Monday, April 19, 2021

Where did these come from?

or, a mystery from the Kellenberger storage room.


Partial set of Francois-Marie De Marsy's Analyse Raisonnee de Bayle.

by John B. Green III

Just off the Kellenberger Room can be found our archival storage room.  Here are kept our manuscript collections, vertical files, photographic archive, and our collection of early New Bern newspapers, among many other items.  Some have likened the appearance of this room and its contents to the government warehouse from the last scene of Raiders of the Lost Ark.  Well, perhaps it does a bit, but while the room is quite full, our collections are properly identified and stored.  I assure you that if we had the Ark of the Covenant, we'd be able to find it after a brief search. 

There are, however, a few items in our collection that are a mystery.  There is no one living who remembers what importance, if any, they may have had to the library or how they came to be here. In most such cases, especially if the items are books, we assume that they came in the back door as anonymous donations for some long-ago library book sale.   Someone on the staff took a look at them and decided that they might be of some importance and shouldn't be sent to the sale like twenty-five cent paperbacks.  We do know that the items I am about to describe have been here for at least thirty years.

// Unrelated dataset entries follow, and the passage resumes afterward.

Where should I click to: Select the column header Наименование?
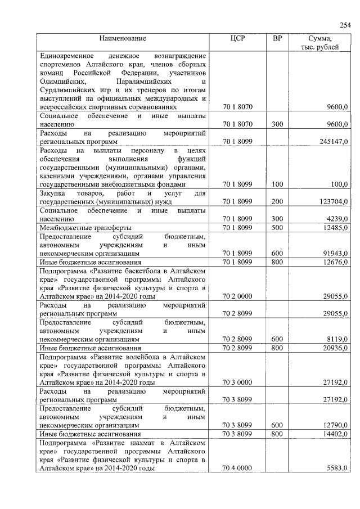pos(123,39)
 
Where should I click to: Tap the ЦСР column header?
pos(237,39)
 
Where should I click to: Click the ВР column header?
pos(277,39)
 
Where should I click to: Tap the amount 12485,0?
pos(336,228)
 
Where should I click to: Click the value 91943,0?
pos(336,254)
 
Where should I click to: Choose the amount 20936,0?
pos(336,348)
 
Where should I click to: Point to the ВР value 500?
pos(277,228)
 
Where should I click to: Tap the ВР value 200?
pos(277,201)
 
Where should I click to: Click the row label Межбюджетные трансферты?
pos(84,228)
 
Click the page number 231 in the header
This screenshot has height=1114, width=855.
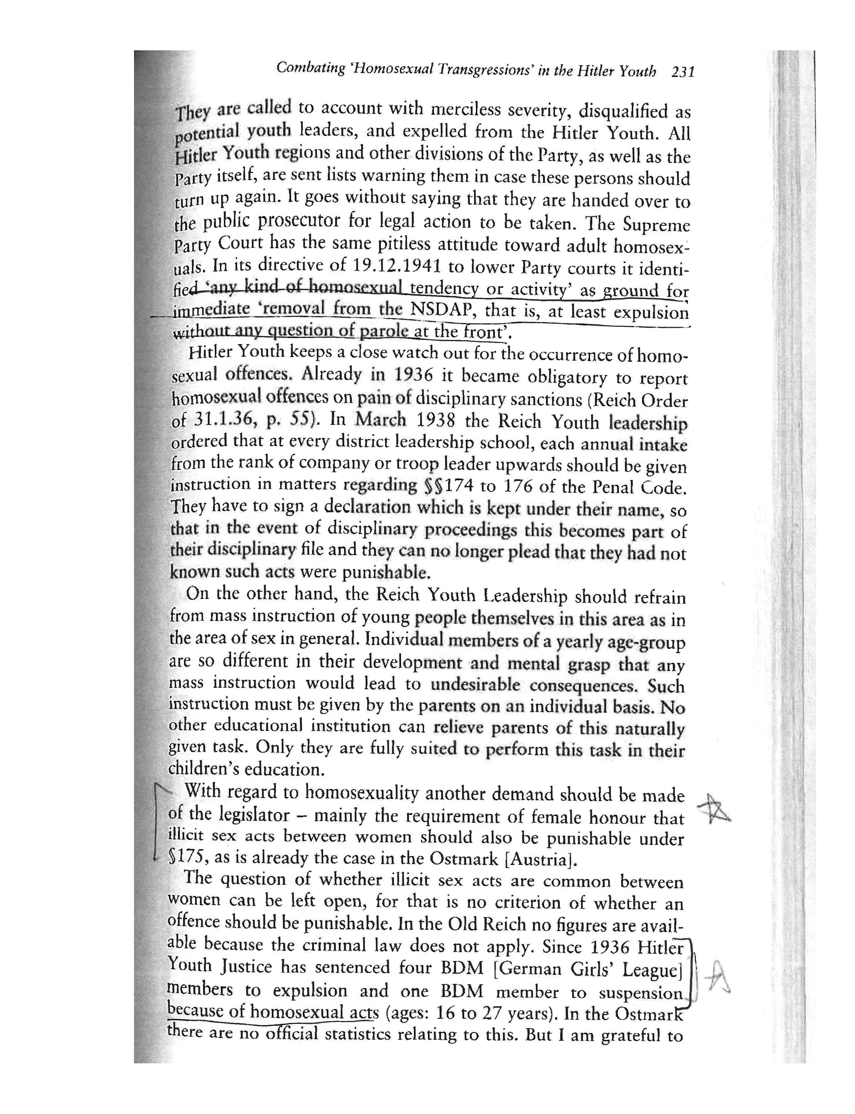683,72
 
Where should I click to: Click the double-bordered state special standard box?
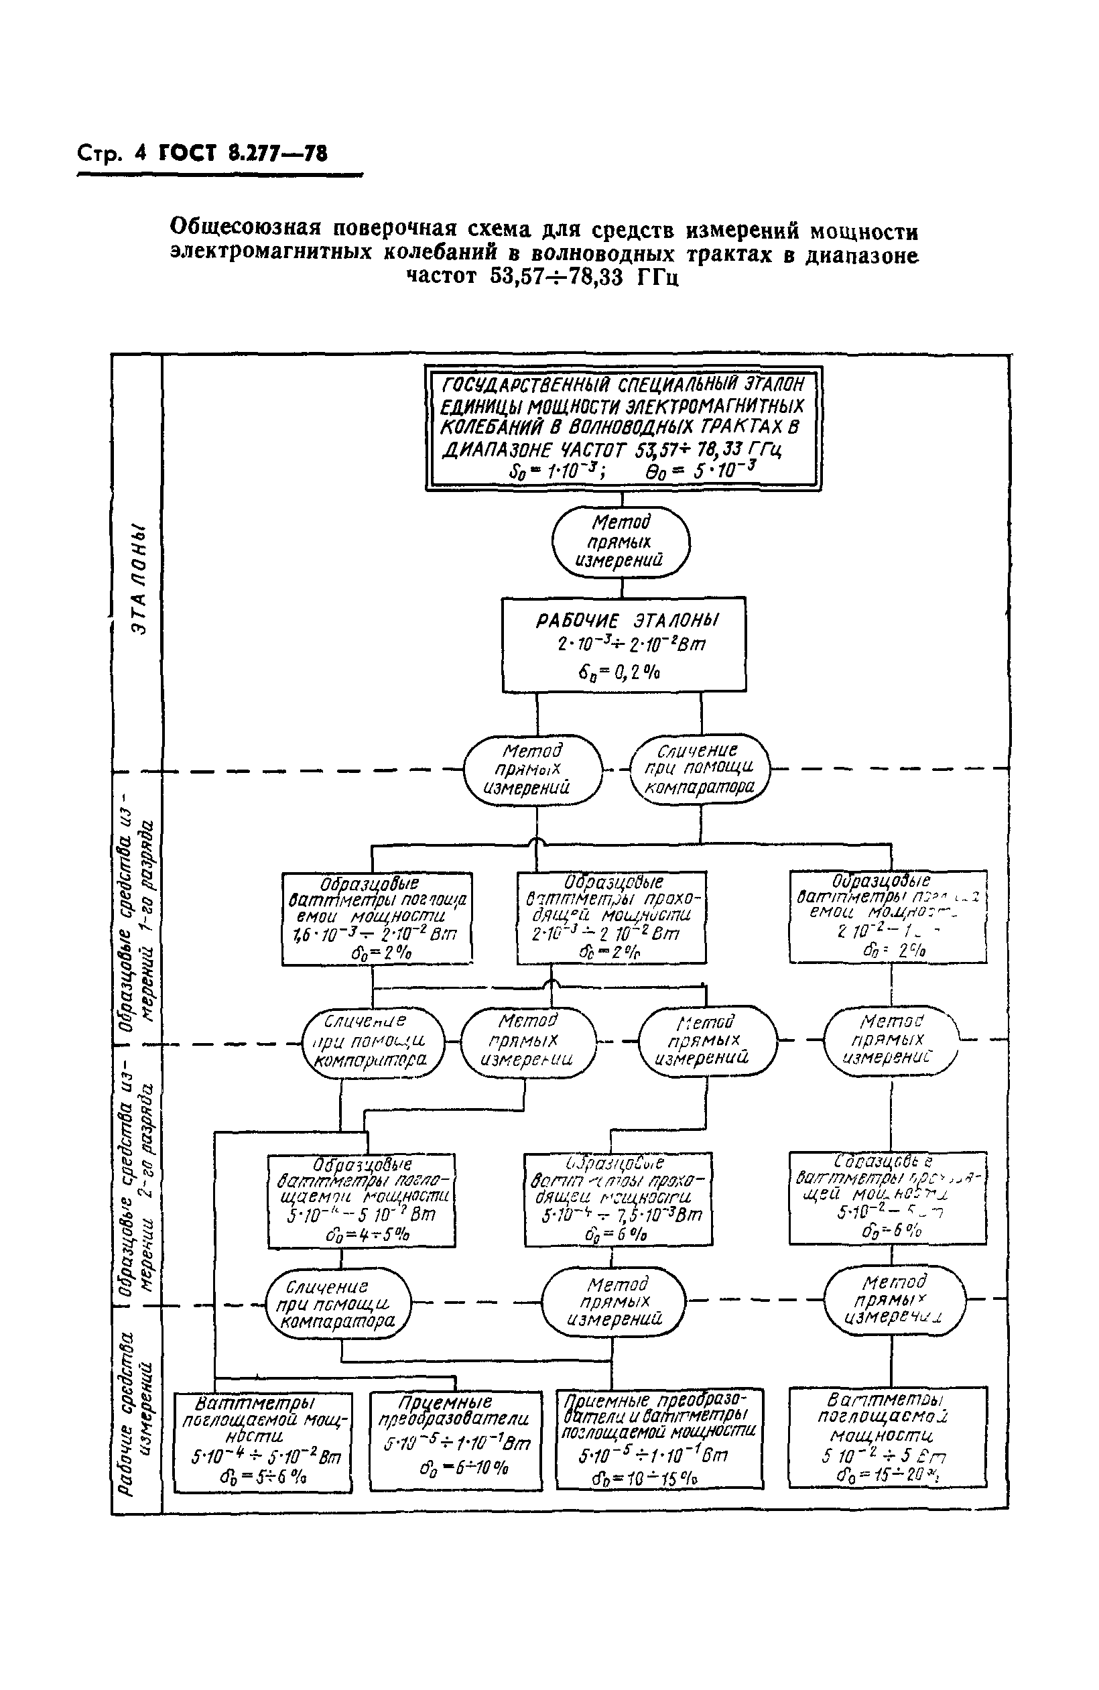[x=623, y=428]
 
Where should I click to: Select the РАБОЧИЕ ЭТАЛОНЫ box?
[x=623, y=644]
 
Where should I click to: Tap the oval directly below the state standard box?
[x=621, y=541]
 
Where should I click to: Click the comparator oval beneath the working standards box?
[x=700, y=769]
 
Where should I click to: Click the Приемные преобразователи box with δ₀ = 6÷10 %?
[x=455, y=1439]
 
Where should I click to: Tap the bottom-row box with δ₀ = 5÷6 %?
[x=263, y=1441]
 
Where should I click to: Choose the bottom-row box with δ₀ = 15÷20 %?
[x=887, y=1436]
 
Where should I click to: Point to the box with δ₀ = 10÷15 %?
[x=659, y=1437]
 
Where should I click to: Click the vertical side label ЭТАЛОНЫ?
[x=139, y=579]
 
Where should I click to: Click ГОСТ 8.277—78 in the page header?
[x=243, y=154]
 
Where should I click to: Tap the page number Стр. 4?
[x=111, y=154]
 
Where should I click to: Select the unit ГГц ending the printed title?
[x=657, y=277]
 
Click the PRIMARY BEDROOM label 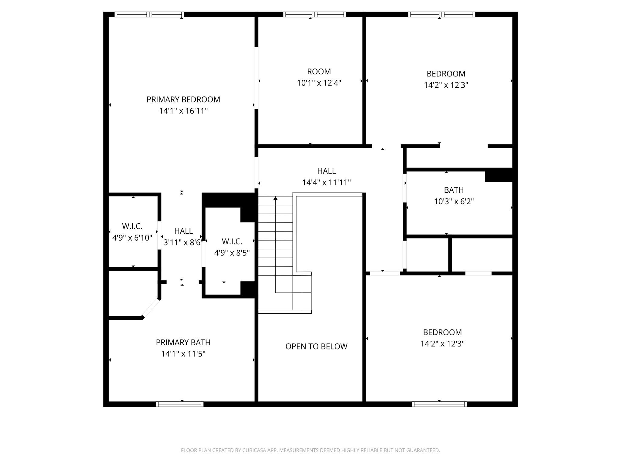pyautogui.click(x=183, y=100)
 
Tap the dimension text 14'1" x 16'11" pyautogui.click(x=183, y=111)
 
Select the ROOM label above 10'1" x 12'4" pyautogui.click(x=319, y=72)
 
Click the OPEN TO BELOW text pyautogui.click(x=316, y=346)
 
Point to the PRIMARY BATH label pyautogui.click(x=183, y=343)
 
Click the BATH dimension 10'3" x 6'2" pyautogui.click(x=454, y=201)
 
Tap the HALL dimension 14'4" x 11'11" pyautogui.click(x=326, y=183)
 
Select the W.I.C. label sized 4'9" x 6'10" pyautogui.click(x=132, y=226)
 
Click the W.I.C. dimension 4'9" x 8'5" pyautogui.click(x=232, y=253)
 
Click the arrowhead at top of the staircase pyautogui.click(x=275, y=198)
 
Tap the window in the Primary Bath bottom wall pyautogui.click(x=180, y=404)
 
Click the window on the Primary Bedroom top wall pyautogui.click(x=149, y=15)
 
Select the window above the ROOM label pyautogui.click(x=314, y=15)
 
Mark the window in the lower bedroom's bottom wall pyautogui.click(x=439, y=404)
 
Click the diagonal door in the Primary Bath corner pyautogui.click(x=151, y=308)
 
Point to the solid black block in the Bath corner pyautogui.click(x=499, y=175)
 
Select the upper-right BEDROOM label pyautogui.click(x=446, y=74)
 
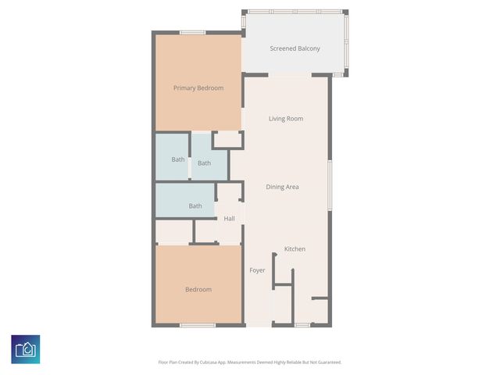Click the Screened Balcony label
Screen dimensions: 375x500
(x=295, y=48)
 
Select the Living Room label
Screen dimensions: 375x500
(x=285, y=119)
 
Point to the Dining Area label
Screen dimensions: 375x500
(x=282, y=187)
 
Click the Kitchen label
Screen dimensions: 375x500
(x=295, y=248)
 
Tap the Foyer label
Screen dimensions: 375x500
(x=257, y=270)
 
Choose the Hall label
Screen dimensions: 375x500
(x=229, y=218)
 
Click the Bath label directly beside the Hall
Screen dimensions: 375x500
(x=195, y=206)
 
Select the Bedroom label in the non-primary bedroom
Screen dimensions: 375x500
(x=198, y=290)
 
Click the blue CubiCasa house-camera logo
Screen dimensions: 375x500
(x=26, y=349)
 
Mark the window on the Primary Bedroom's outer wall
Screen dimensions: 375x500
(x=192, y=32)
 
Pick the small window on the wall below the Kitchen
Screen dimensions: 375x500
(x=302, y=325)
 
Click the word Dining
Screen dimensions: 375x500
(x=274, y=187)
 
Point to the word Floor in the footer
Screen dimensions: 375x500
(x=162, y=362)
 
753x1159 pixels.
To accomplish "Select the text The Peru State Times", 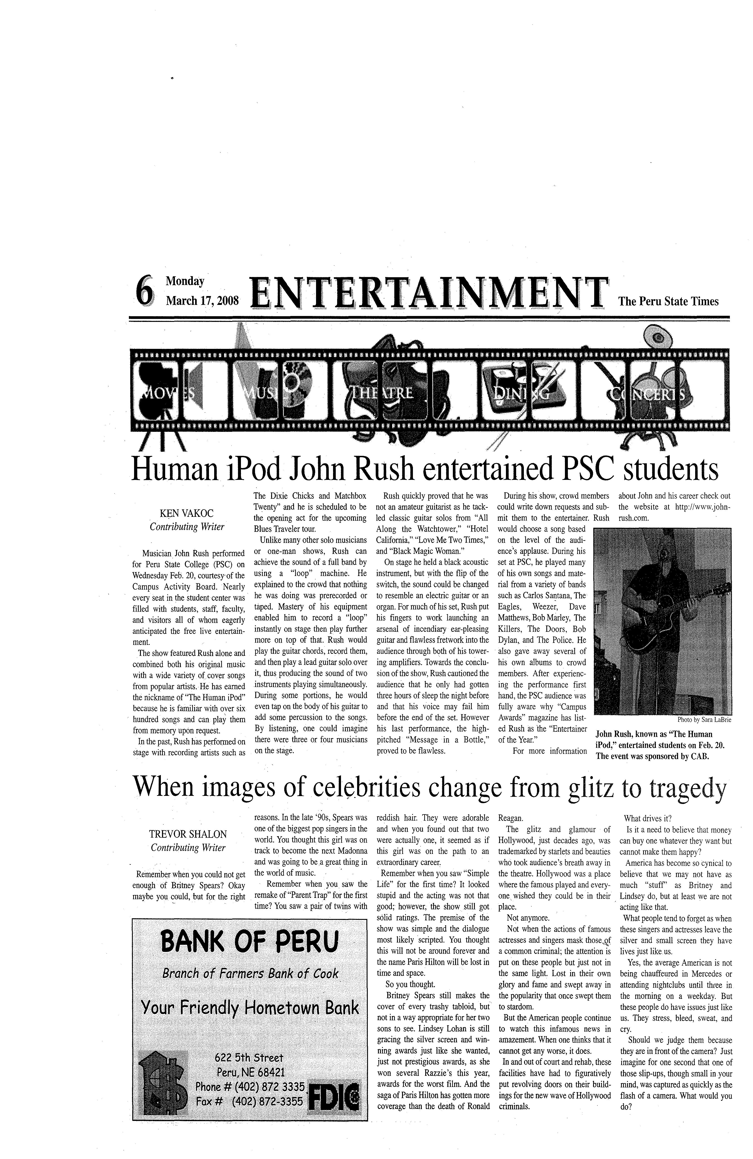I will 668,301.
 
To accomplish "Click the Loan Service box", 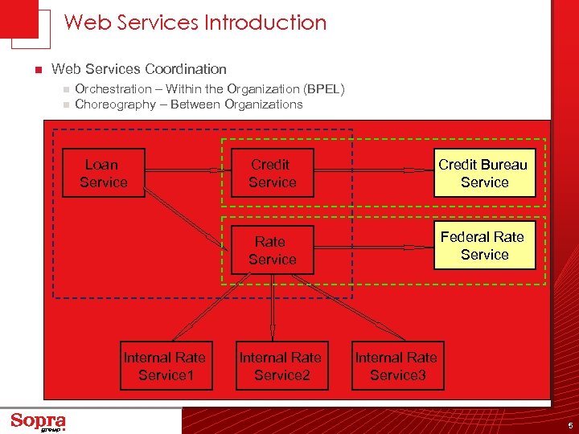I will pos(103,173).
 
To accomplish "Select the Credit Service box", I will pos(272,173).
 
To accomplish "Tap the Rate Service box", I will pos(272,250).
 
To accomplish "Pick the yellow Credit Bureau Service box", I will pos(484,173).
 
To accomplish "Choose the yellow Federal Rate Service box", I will pos(484,245).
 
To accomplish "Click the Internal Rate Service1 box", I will pos(166,366).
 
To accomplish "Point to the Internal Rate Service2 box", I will pos(281,366).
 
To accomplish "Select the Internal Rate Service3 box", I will pos(397,366).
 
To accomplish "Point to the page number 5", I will pos(569,425).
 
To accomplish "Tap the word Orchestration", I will pos(113,89).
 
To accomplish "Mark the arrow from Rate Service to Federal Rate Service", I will pos(373,247).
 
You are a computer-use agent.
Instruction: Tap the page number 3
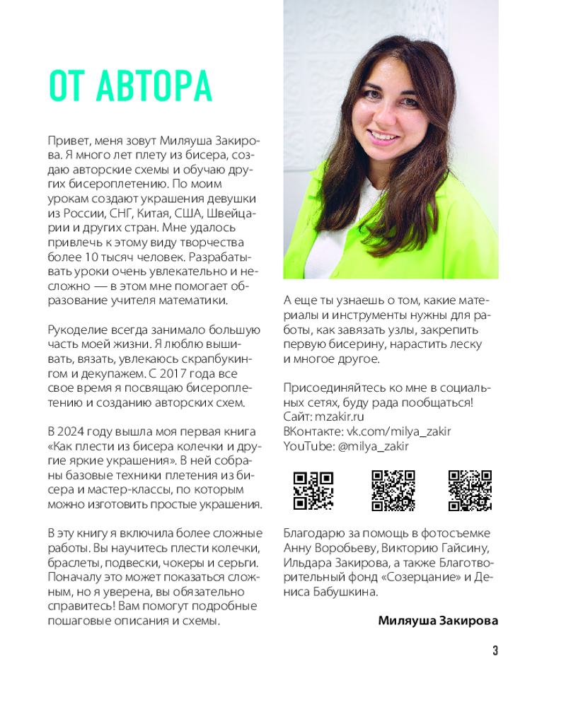[495, 651]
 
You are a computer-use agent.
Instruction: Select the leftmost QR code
[313, 490]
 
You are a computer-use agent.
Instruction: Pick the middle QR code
[393, 490]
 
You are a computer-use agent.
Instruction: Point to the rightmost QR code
[470, 490]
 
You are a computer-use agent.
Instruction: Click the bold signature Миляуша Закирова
[438, 621]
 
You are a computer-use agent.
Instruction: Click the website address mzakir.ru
[334, 417]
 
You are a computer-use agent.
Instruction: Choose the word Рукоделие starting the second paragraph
[77, 329]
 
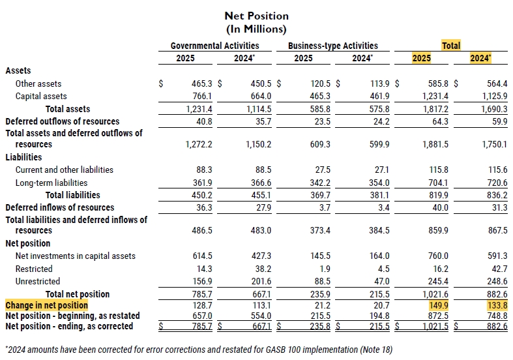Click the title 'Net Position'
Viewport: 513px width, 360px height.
tap(256, 16)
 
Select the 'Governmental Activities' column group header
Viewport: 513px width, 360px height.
tap(214, 46)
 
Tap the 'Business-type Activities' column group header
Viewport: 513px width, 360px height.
tap(332, 46)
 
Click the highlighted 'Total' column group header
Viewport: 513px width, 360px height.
tap(451, 46)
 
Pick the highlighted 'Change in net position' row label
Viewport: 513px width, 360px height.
tap(46, 305)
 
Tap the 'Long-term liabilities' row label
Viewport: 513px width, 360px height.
tap(51, 183)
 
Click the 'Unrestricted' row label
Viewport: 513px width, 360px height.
tap(38, 281)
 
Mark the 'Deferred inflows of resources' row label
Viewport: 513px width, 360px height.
tap(60, 207)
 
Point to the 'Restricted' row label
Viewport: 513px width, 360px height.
tap(34, 269)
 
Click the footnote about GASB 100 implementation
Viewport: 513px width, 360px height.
tap(199, 350)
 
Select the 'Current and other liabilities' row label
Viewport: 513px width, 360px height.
tap(64, 170)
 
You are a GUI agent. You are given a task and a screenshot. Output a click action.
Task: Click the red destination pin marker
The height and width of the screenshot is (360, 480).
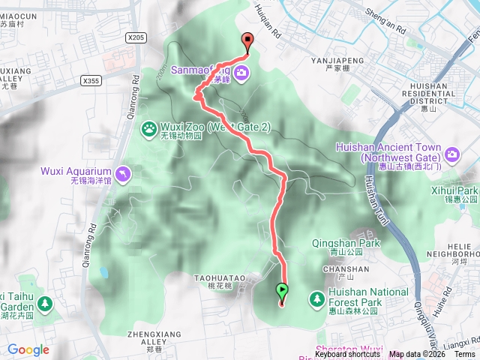coord(248,43)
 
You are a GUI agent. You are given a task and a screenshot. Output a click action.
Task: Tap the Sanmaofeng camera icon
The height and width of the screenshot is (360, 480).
coord(242,73)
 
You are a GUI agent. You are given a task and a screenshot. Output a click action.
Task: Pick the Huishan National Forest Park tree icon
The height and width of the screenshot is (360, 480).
coord(316,299)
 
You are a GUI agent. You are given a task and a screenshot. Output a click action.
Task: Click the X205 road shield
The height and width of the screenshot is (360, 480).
coord(136,37)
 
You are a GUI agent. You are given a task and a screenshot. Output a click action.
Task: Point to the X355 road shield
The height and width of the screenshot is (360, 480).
coord(92,80)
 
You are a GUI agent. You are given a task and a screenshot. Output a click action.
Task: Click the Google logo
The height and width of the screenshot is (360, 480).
coord(28,350)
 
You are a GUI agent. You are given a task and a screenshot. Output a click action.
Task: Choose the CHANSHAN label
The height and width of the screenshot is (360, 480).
coord(342,268)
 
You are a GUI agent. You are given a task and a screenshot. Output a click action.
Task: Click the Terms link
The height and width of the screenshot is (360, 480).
coord(464,355)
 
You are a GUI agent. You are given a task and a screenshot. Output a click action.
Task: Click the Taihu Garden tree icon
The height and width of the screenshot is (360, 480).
coord(46,304)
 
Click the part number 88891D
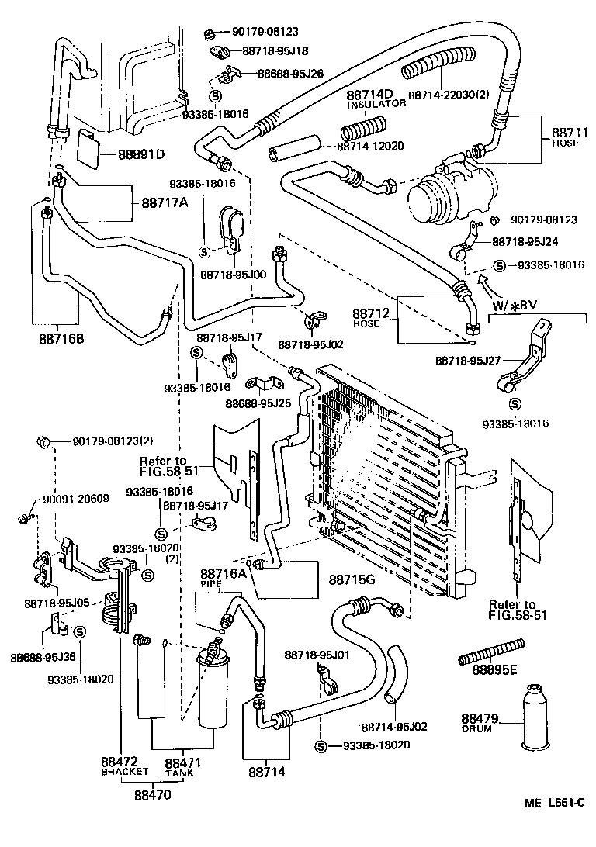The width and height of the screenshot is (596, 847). click(x=141, y=154)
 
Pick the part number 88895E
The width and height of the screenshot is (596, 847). click(x=494, y=669)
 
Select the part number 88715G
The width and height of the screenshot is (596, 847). click(x=352, y=579)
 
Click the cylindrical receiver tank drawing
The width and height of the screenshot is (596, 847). click(x=215, y=686)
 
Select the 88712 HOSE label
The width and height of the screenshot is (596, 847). click(x=367, y=318)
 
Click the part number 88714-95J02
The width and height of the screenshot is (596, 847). click(x=394, y=727)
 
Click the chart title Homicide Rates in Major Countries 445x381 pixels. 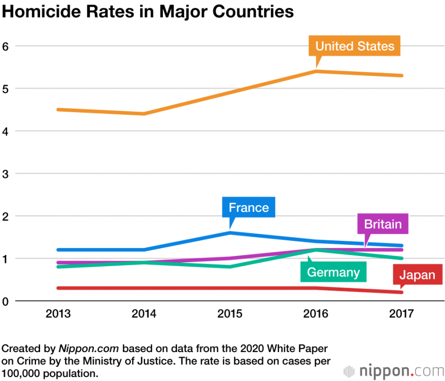pyautogui.click(x=148, y=12)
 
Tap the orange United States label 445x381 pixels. pyautogui.click(x=355, y=46)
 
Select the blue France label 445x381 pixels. pyautogui.click(x=249, y=207)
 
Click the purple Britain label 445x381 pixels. pyautogui.click(x=383, y=224)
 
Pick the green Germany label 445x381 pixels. pyautogui.click(x=333, y=272)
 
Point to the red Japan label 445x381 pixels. pyautogui.click(x=417, y=275)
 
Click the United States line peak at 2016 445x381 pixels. pyautogui.click(x=316, y=71)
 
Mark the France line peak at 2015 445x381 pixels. pyautogui.click(x=230, y=233)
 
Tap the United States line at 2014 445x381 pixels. pyautogui.click(x=144, y=114)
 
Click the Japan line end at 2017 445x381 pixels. pyautogui.click(x=401, y=292)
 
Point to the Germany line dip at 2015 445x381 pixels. pyautogui.click(x=230, y=267)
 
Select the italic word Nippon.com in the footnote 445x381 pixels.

Title page, Francois-Marie De Marsy's Analyse Raisonnee de Bayle.
 

The books in question are a partial set of Francois-Marie De Marsy's Analyse Raisonnee de Bayle, a compilation and analysis of the writings of French philosopher Pierre Bayle, an influential free-thinker of the Enlightenment.   Although the title pages indicate the place of publication as London, they were actually published in Paris in 1755 (volumes I-IV) and Holland in 1770 (volumes V-VIII).  What makes these volumes interesting and potentially important is that volumes II, III, and IV bear the bookplate of Nicholas P. Trist, American lawyer and diplomat, and husband of Thomas Jefferson's granddaughter Virginia Jefferson Randolph.




Bookplate of Nicholas P. Trist.


Nicholas Philip Trist (1800-1874) was born in Charlottesville, Virginia.  In 1803, Jefferson offered Trist's father the post of Collector of Customs for Natchez.  The family moved to Louisiana where young Nicholas grew up, eventually graduating from the College of Orleans in 1817.  That same year, Thomas Jefferson invited Nicholas to Monticello.  While there, Trist met and fell in love with Virginia Jefferson Randolph.  Following a stint at West Point and a return to his family in Louisiana, Trist returned to Monticello to study law under Jefferson.  Nicholas Trist and Virginia Randolph were married in 1824, and Trist served as private secretary to Jefferson, eventually becoming an executor of Jefferson's estate. Trist would later serve as private secretary to Andrew Jackson, U.S. Consul at Havana, Cuba, and as the diplomat who negotiated the treaty ending the Mexican-American War.

All of which raises an interesting question.  Did Nicholas Trist, with all of his personal connections to Thomas Jefferson, acquire these books from Jefferson or Jefferson's estate? Did the books that now bear Trist's bookplate once belong to Thomas Jefferson, the Sage of Monticello?  In age, the volumes date to Jefferson's generation not Trist's, and their author and subject matter would have appealed to a free-thinking Francophile like Jefferson. In fact, Jefferson is known to have owned works by Bayle. Surviving catalogs of Jefferson's library, however, do not include Marsy's Analyse Raisonnee de Bayle



Bookplate of Nicholas P. Trist.


The only obvious marks of ownership in the books are Trist's bookplate.  Might they still have been Jefferson's?   Jefferson did not use a bookplate, but instead, marked his books in an unusual way. Printers of Jefferson's time identified the various signatures or gatherings of pages with a letter printed on the lower margin of the first page of each signature: A, B, C, D, and so on.  The signatures arranged in alphabetical order would thus be in the correct order for binding.  It is important to remember that the printers used the Latin alphabet for this purpose which did not contain the letters J, U, or W.  To identify his books, Jefferson would turn to the "I" signature and write the letter T in front of the printed "I". On other occasions, he would turn to the "T" signature and write a J after the T.  In both cases he was identifying the books as belonging to TJ - Thomas Jefferson. 

A close examination of the signatures of Trist's books reveals no added T's or J's.  The books are probably not Jefferson's. They are Nicholas Philip Trist's, an interesting character in his own right. We just don't know why they are in the Kellenberger storage room!